Im Mittelabschnitt konnten die Tigers ein 5-3 Powerplay auch nicht nutzen und danach summierten sich die unglücklichen Umstände gleich zu zwei Gegentreffern. Beim 1-2 durch Dörfler ging die Scheibe erst unkontrolliert durch Freund und Feind an den Pfosten und trudelte dann auch noch über die Linie. Beim 1-3 kullerte ein Schuss von Ritter Bädermann so über die Schulter das auch hier viel Pech erkennbar war. Coach Weingran monierte dann in einer Auszeit die mangelnde Entschlossenheit seiner Jungs und rüttelte das etwas lethargisch gewordene Team wieder auf. Zur Spielmitte tauschten die Regensburger dann den Torhüter und Bayreuth erkämpfte sich wieder mehr Spielanteile. Müllers Powerplayschlagschuss sorgte dann auch für den verdienten Anschlusstreffer und bei einigen turbulenten Szenen vor Leserer wäre sogar fast noch der Ausgleich gelungen.

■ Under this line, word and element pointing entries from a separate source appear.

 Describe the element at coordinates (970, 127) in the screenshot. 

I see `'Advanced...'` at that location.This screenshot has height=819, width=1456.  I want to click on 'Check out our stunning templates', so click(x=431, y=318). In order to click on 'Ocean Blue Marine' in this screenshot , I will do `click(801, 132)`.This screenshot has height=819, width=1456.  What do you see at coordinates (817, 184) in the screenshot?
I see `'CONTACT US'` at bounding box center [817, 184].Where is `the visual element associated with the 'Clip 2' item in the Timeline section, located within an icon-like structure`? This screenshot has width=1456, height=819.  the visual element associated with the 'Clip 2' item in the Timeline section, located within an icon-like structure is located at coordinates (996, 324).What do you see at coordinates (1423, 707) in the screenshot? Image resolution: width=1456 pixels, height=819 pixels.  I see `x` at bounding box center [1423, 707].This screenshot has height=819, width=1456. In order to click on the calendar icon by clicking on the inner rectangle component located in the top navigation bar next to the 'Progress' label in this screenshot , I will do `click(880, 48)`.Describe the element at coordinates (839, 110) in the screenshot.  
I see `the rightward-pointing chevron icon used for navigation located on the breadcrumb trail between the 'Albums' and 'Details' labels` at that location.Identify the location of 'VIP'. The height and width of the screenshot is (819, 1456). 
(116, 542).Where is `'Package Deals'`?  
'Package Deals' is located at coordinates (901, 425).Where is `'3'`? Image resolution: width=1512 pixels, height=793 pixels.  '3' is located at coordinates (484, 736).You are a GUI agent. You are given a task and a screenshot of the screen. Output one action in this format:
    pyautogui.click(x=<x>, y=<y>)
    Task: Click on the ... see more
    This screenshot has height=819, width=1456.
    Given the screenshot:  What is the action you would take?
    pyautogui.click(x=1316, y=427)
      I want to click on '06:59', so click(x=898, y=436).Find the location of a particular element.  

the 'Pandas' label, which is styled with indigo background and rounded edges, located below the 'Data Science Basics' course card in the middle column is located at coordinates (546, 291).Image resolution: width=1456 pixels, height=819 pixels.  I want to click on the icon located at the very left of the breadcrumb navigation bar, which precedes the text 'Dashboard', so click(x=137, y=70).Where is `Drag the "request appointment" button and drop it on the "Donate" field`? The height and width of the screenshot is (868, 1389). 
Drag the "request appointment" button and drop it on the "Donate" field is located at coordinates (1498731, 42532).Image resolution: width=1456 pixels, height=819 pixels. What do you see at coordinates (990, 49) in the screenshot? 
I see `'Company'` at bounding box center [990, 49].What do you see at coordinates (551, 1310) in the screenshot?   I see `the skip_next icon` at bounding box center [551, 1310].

Der fiel dann in der 45.Minute durch Schmidts erfolgreiches Nachsetzen aus kurzer Distanz. Doch auch die Gäste hatten ihr Pulver noch nicht verschossen. Ritters Nachschuss bei 5 gegen 4 brachte sie wieder in Führung, die Wagner mit einem Distanzschuss, bei dem der Torwart keine Sicht hatte wieder egalisieren konnte. Mit einem halben Bauertrick gelang dann Ritter auch noch sein drittes Tor an diesem Abend. Kurios war es das die Schiedsrichter eigentlich schon auf kein Tor entschieden hatten, bevor sie sich nach Diskussionen doch noch umstimmen ließen. Den Bayreuthern merkte man nun deutlich an das sie nicht gewillt waren dieses Spiel zu verlieren und schon gar nicht den Pokalsieg zu verpassen. Durch den 3-1 Hinspielsieg des EHC reichte ein Tor Vorsprung für die rot-weißen nicht und so versuchten sie das letzte Mittel und nahmen den Torwart für einen sechsten Feldspieler vom Eis. Wie das dann aber oft so ist, gelang den Wagnerstädtern durch den starken Einsatz von Jilemnicky noch ein empty net goal zum Ausgleich und damit die Titelverteidigung im Bayernkrugpokalwettbewerb.

Eine lange Eishockeysaison ist für den EHC Bayreuth nun zu Ende. Mit dem Pokalsieg gewann man in diesen 6 Monaten alles was es überhaupt zu gewinnen gab und krönte eine fast geniale Spielzeit. Dem Team um Kapitän Zimmermann gebührt zusammen mit Trainer Weingran, den Betreuern und allen die daran beteiligt waren größter Respekt. Die nun folgende Sommerpause haben sie sich redlich verdient und ihrem treuen Anhang zum Abschluss noch einmal ein schönes Spiel geboten.